The Shanghai Composite index was up 0.3% as China’s state planner said the government will boost domestic consumption further in 2019. Beijing announced billions of dollar in tax cuts and infrastructure spending on Tuesday to reduce the risk of a sharper economic slowdown.
Australian stocks added 0.7% as mining stocks climbed on the prospect of increased Chinese stimulus.
Wall Street dipped on Tuesday as a drop in General Electric shares countered positive retailer earnings and investors eyed a key resistance level for the benchmark S&P 500 after the market’s run to a five-month peak on Monday.
A report from the Institute for Supply Management showed US non-manufacturing sector companies in February placing the most new orders since August 2005, an indicator of robust health.

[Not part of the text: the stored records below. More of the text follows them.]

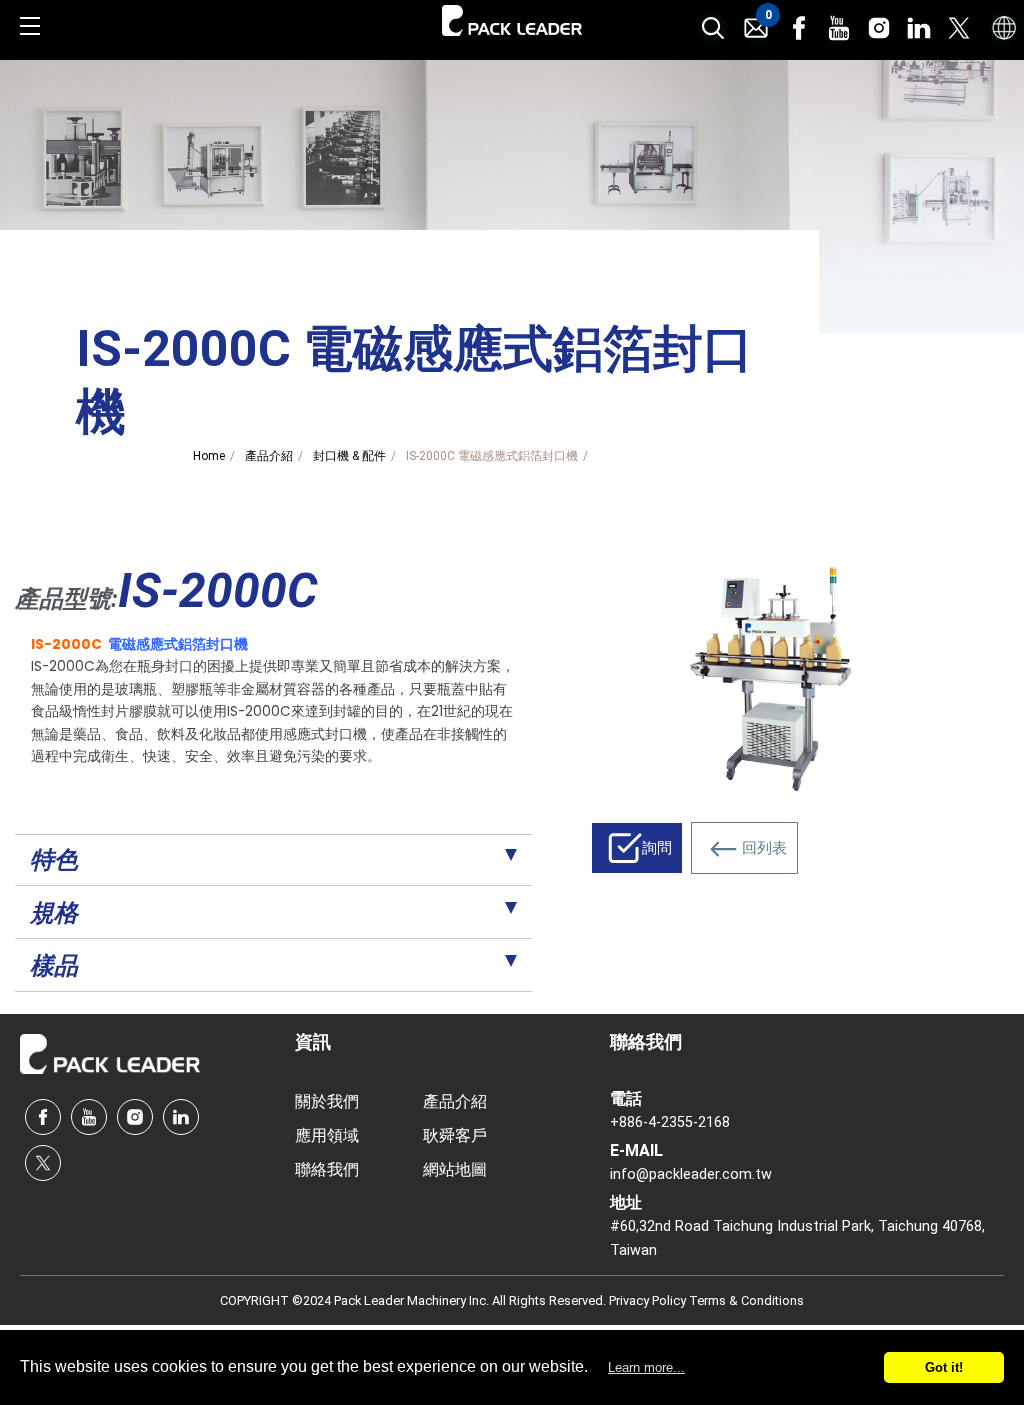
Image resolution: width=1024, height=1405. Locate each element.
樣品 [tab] (54, 966)
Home (209, 456)
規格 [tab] (54, 913)
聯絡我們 (327, 1169)
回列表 (764, 848)
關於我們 (327, 1101)
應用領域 (327, 1135)
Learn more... (646, 1367)
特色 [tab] (54, 860)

“In the short term, the equity markets will likely focus on positive factors such as the strong US ISM data,” said Soichiro Monji, senior economist at Daiwa SB Investments in Tokyo.
“Steady US growth is a stronger theme than slowing Chinese growth, especially with Sino-US trade talks seemingly headed for some kind of a conclusion.”
Beijing revealed at the annual meeting of its parliament on Tuesday that it is targeting economic growth of 6%-6.5% in 2019, less than the 6.6% GDP growth reported in 2018.
On the trade front, US secretary of state Mike Pompeo said on Monday he thought the US and China were “on the cusp” of a deal to end their trade war. Pompeo added on Tuesday that “things are in a good place, but it’s got to be right.”
In the currency market, the dollar held gains after rising against its peers on Tuesday’s upbeat ISM nonmanufacturing sector report.
The dollar was a touch lower at ¥111.775 after going as high as ¥112.135 overnight, its strongest since December 20.
The euro was little changed at $1.1298 following a decline of 0.3% the previous day, when it plumbed a two-week trough of $1.1289.
The Australian dollar was hit after data showed the economy expanded 0.2% in the fourth quarter, slower than the 0.3% increase economists had forecast in a Reuters poll. The Aussie was down 0.6% at $0.7042 following a slip to a two-month trough of $0.7035.
US crude oil futures were down 1 percent at $56.03 a barrel after data from the American Petroleum Institute (API), an industry group, showed a larger-than-expected increase in US crude stockpiles.
Brent crude eased 0.85% to $65.31 a barrel.